- **Stored items**:
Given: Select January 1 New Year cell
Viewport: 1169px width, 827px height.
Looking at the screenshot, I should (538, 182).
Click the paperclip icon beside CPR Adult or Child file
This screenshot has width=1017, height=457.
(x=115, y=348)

- **WORK REQUEST**: Each record above is to be reproduced word for word.

- **PROBLEM SOLUTION**:
Given: Select January 1 New Year cell
Viewport: 1169px width, 827px height.
Looking at the screenshot, I should (538, 182).
Click the paperclip icon beside CPR Adult or Child file
This screenshot has width=1017, height=457.
(x=115, y=348)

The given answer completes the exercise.